### [Data to use]
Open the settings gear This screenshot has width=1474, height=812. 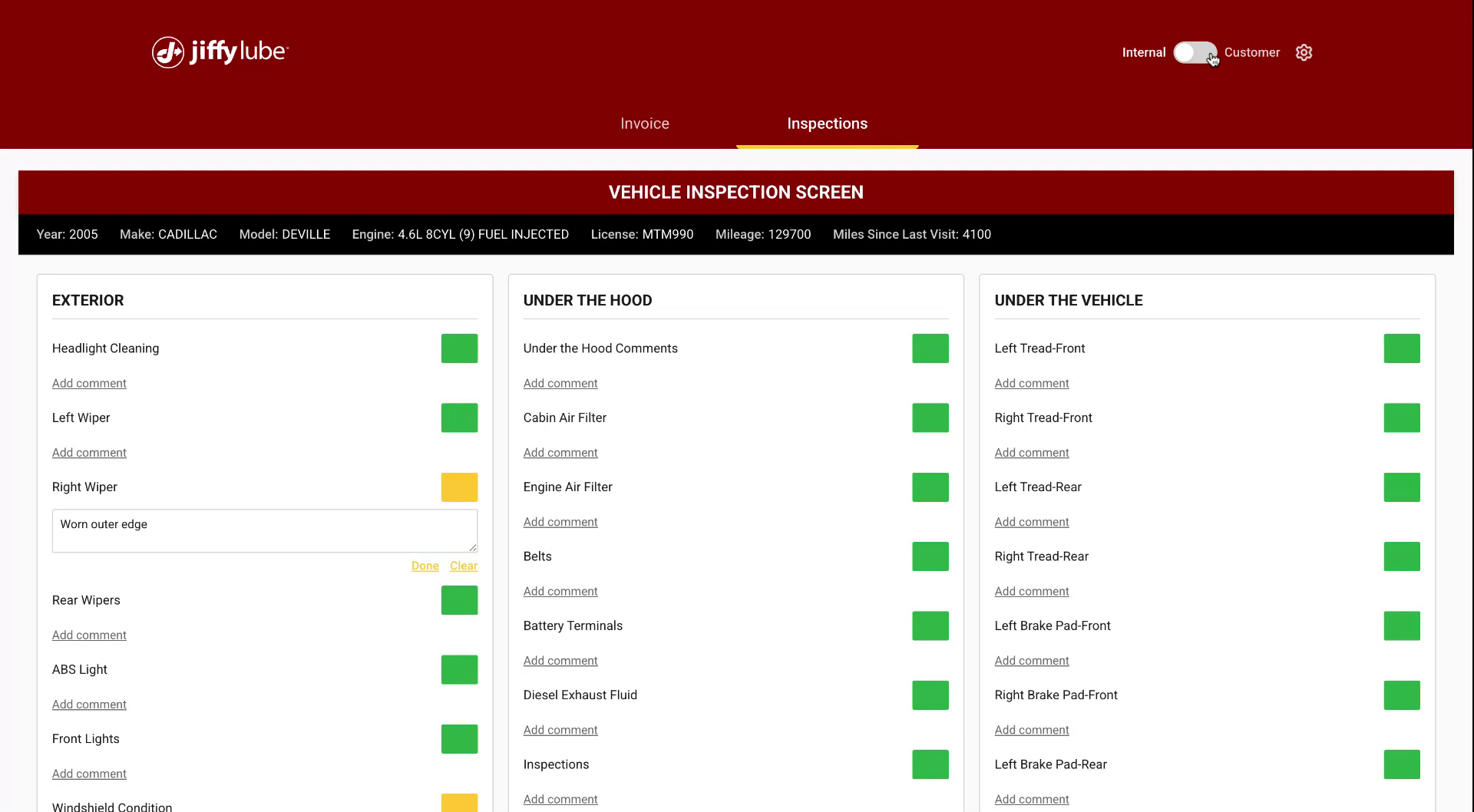point(1304,52)
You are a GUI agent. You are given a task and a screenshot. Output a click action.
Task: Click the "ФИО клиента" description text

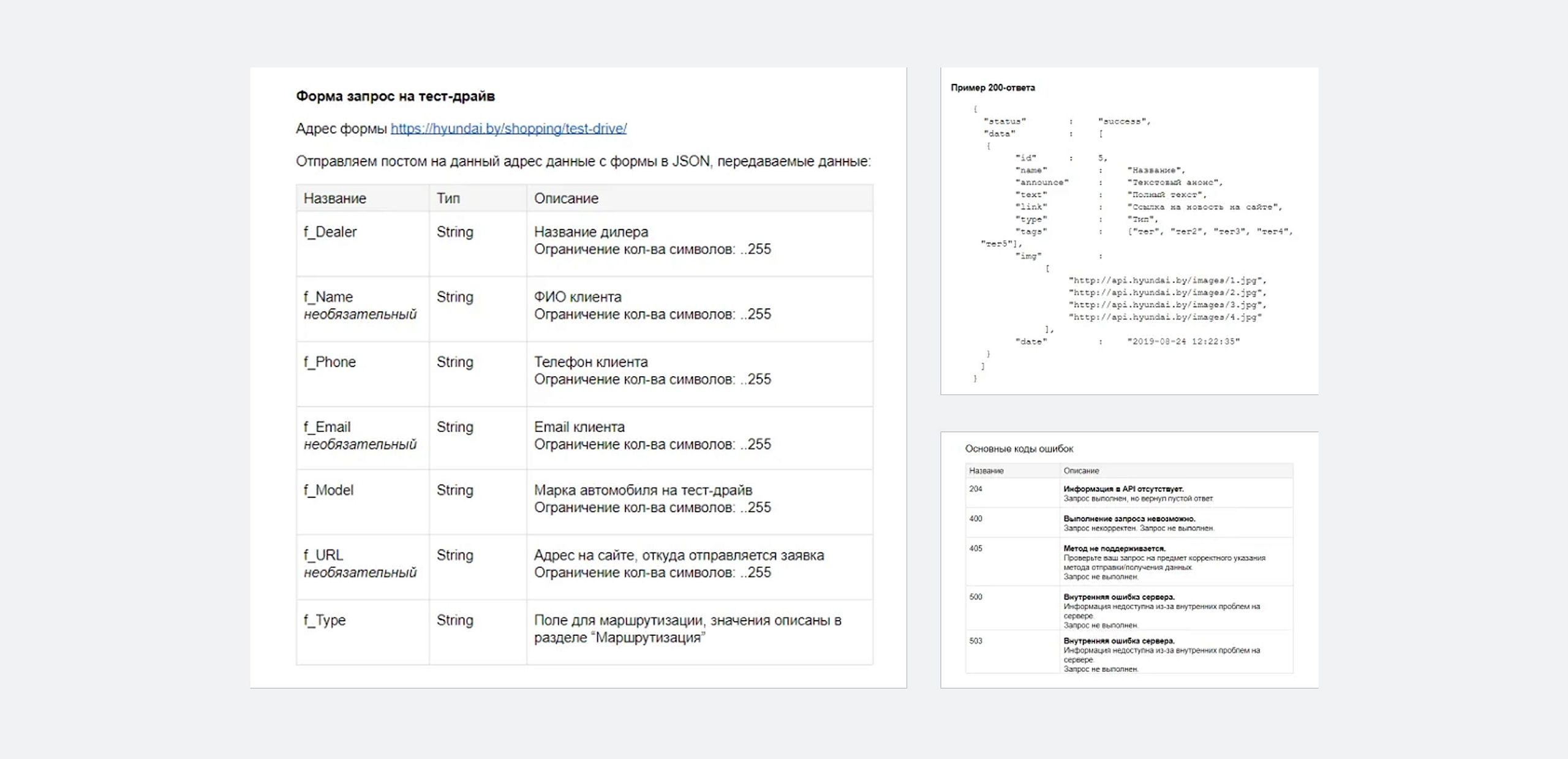[578, 297]
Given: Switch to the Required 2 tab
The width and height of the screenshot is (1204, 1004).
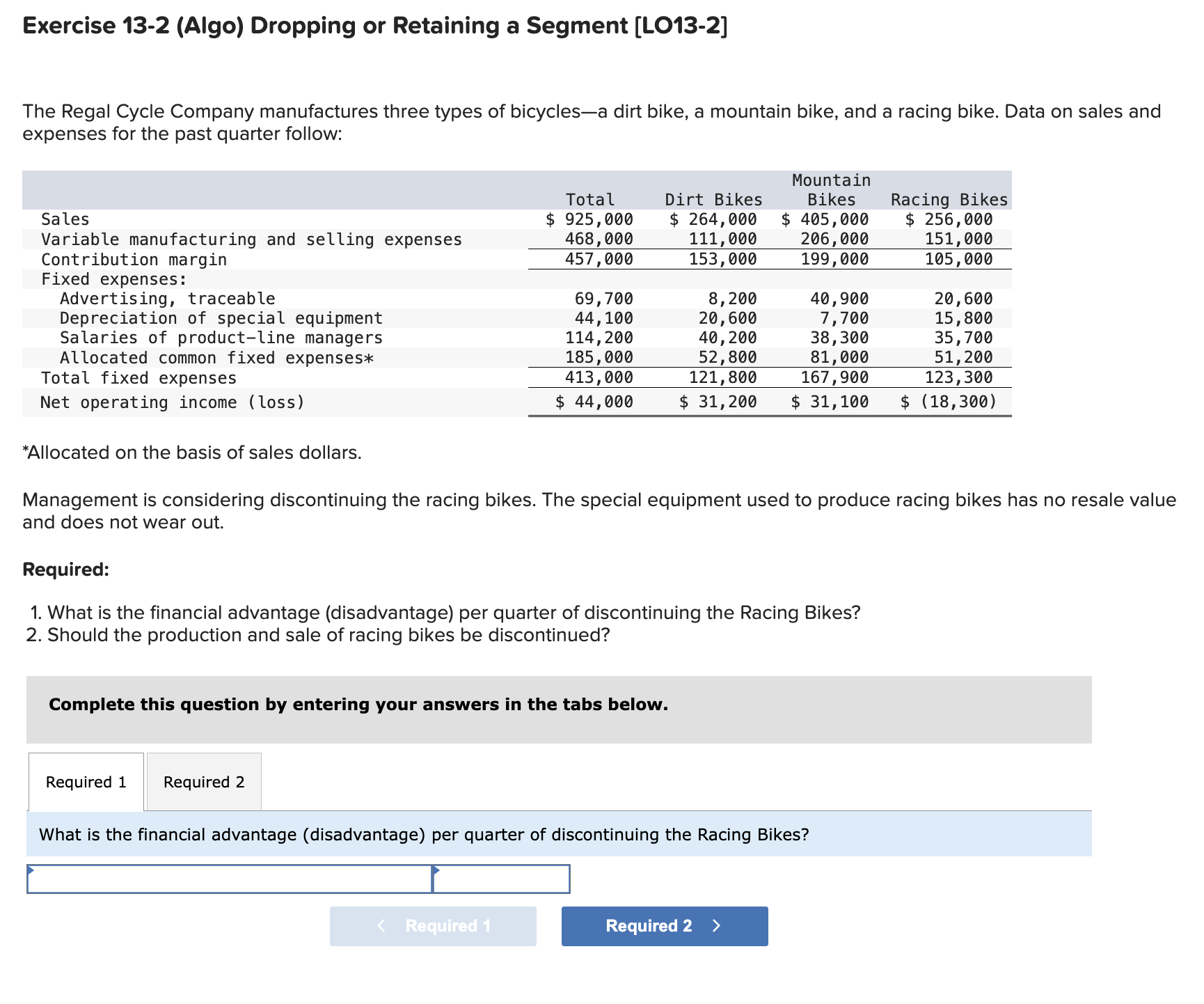Looking at the screenshot, I should [x=203, y=782].
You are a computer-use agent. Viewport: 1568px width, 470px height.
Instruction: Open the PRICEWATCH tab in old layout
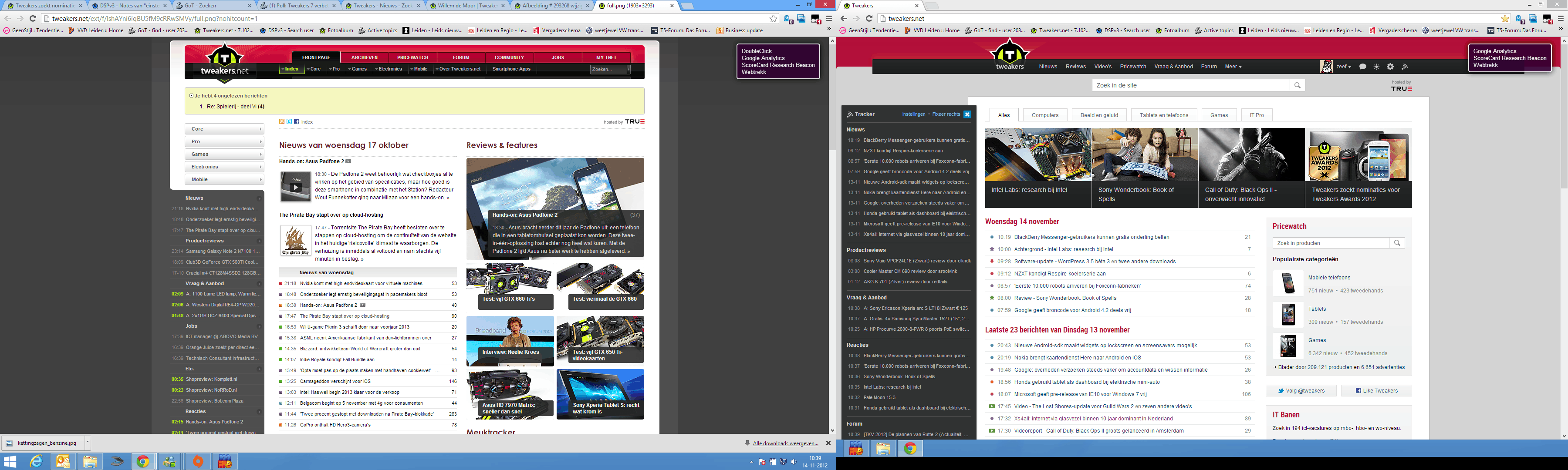(x=413, y=58)
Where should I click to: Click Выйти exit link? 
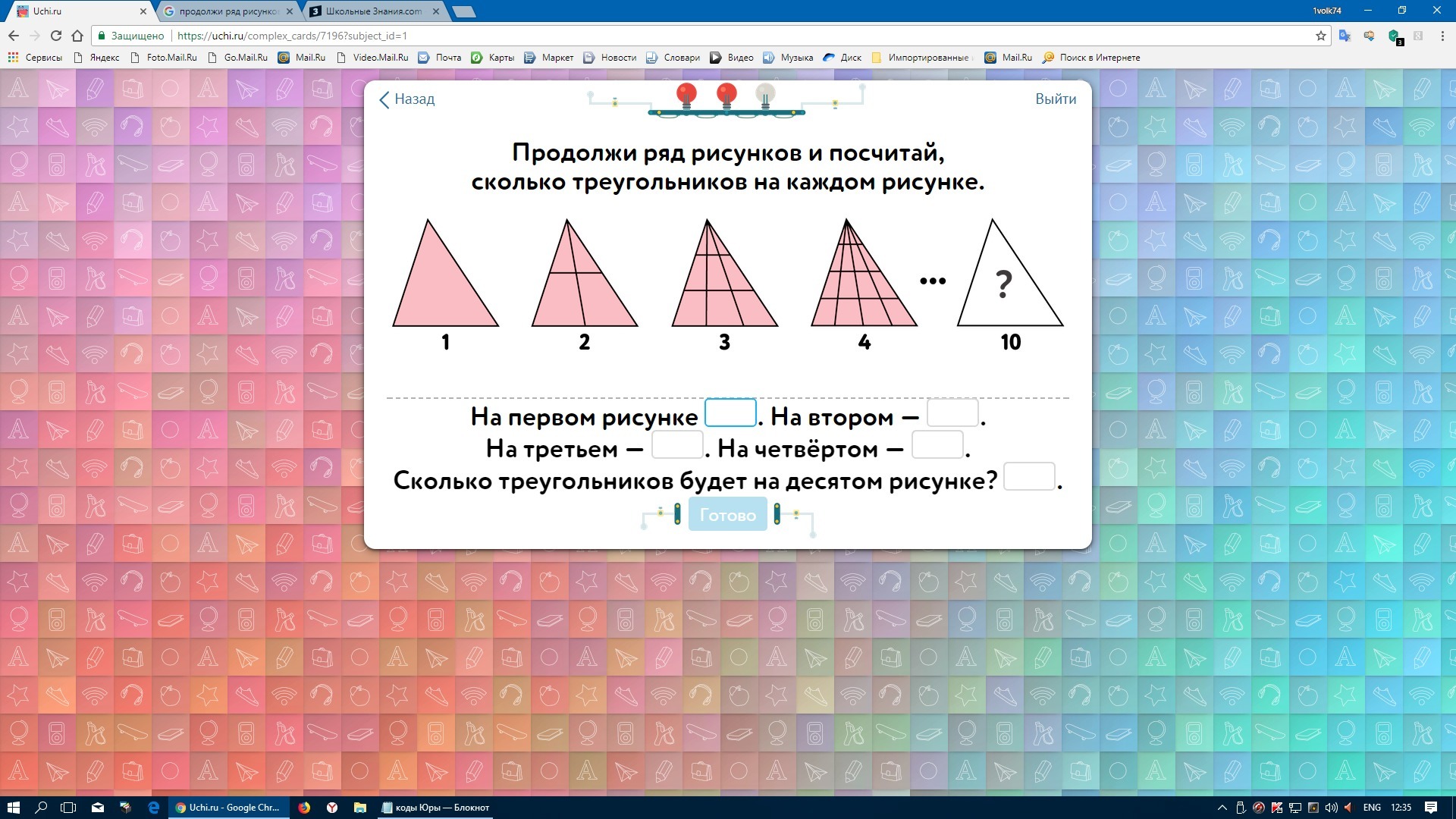[x=1055, y=99]
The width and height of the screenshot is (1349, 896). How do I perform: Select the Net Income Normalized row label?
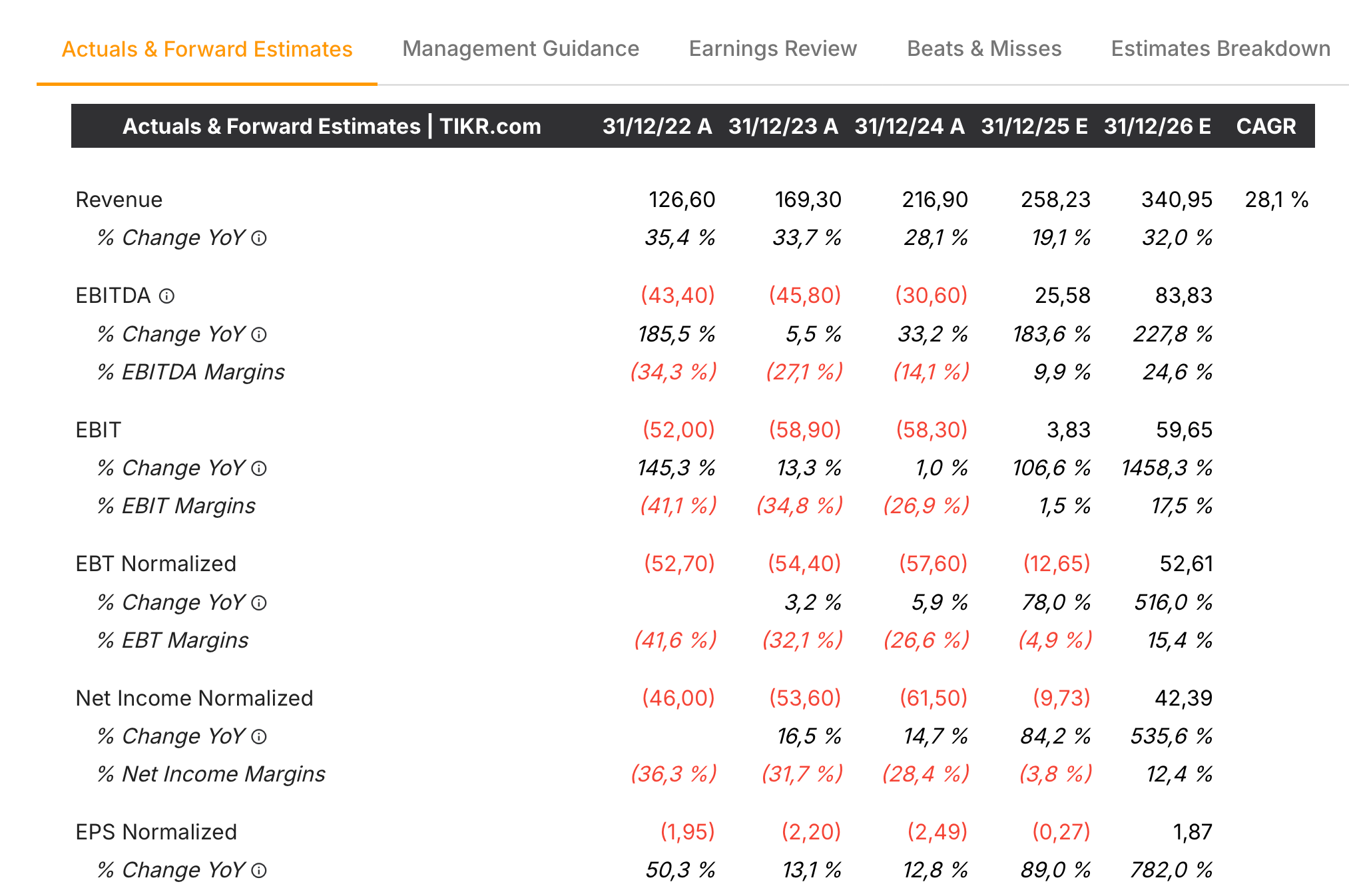[194, 698]
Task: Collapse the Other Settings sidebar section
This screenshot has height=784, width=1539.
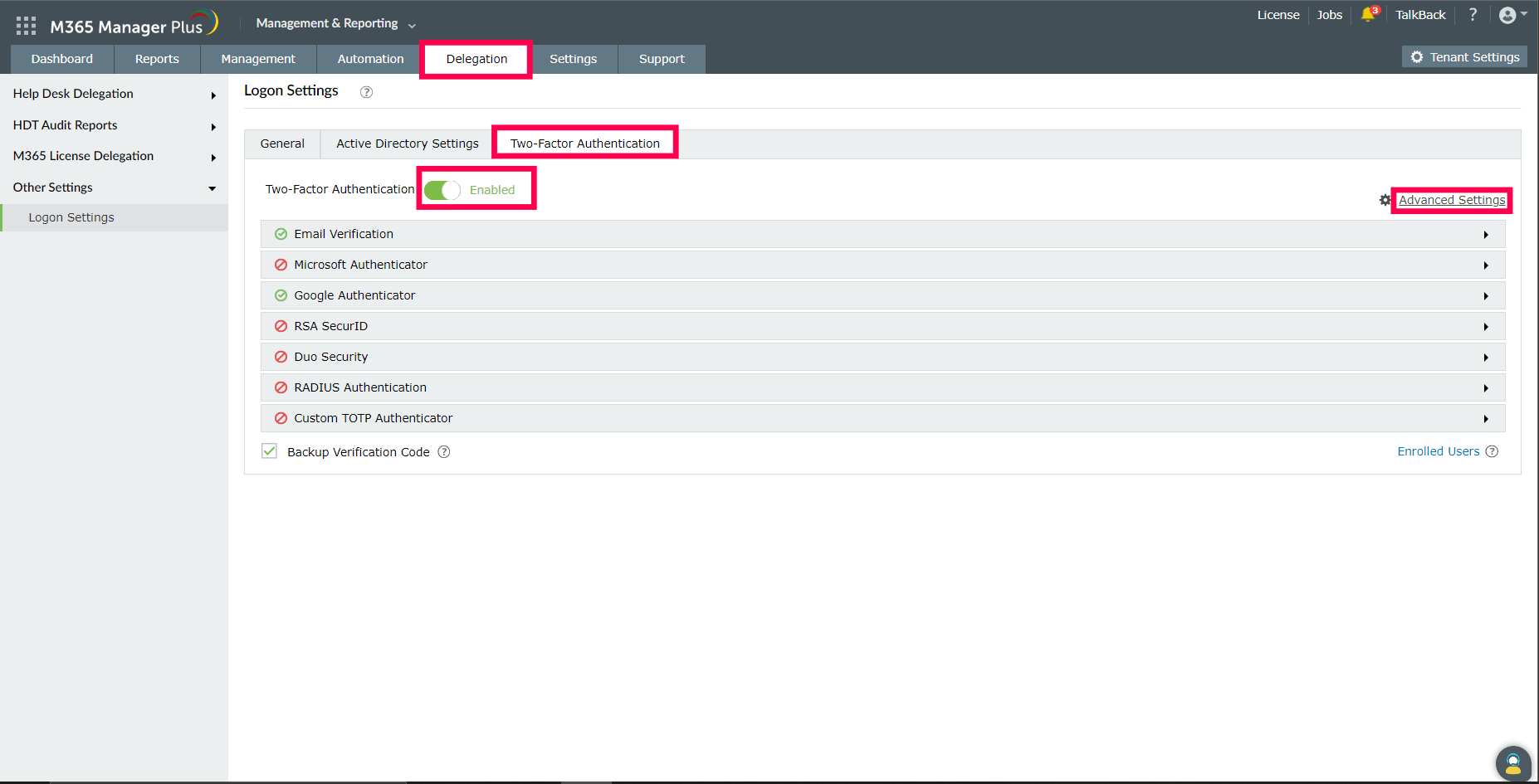Action: click(213, 187)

### [Work instructions]
Your task is to repeat only the lines from the line containing "Task: Click the" through the final line of the material, inclusive; do not include pictures.

### [Result]
Task: Click the "ФИО клиента" description text

[578, 297]
Given: Switch to the Required 2 tab
The width and height of the screenshot is (1204, 1004).
Looking at the screenshot, I should [x=203, y=782].
You are a computer-use agent. Viewport: 1568px width, 470px height.
Instruction: Open the PRICEWATCH tab in old layout
(x=413, y=58)
Where should I click to: Click Выйти exit link? 
[x=1055, y=99]
The width and height of the screenshot is (1349, 896). How do I perform: Select the Net Income Normalized row label?
[194, 698]
Task: Collapse the Other Settings sidebar section
This screenshot has height=784, width=1539.
Action: click(213, 187)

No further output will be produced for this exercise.